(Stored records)
== Segment start ==
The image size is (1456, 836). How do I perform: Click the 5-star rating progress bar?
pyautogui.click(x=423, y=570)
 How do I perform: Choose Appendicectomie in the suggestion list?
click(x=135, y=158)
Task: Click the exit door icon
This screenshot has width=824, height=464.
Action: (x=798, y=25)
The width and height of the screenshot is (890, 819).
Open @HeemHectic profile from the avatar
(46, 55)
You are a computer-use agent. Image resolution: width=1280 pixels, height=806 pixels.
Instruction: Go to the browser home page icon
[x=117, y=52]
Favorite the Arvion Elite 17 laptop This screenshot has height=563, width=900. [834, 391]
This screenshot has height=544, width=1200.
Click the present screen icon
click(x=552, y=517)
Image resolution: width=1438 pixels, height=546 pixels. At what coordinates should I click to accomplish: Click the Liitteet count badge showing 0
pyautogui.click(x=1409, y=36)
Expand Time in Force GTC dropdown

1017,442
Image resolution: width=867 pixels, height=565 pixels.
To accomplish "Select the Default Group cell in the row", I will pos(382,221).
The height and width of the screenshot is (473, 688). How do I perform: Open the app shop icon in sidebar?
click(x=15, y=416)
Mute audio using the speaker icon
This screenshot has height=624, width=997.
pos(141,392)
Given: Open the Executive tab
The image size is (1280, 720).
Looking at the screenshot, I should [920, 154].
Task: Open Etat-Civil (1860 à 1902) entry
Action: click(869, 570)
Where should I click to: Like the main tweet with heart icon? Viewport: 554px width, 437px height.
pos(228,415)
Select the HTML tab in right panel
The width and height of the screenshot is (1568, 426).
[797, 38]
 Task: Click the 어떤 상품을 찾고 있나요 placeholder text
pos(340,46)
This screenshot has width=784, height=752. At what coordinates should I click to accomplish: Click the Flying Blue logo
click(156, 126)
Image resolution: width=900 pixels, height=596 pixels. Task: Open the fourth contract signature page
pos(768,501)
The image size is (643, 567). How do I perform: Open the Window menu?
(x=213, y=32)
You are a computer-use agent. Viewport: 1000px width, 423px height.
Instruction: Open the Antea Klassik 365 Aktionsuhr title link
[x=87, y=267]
== Segment end ==
Wherever a line in the data above holds the word "computer", copy that line.

◆ Solution to this problem:
You are a computer-use agent. Image resolution: width=1280 pixels, height=806 pixels.
You are a computer-use agent. Viewport: 1000px width, 423px height.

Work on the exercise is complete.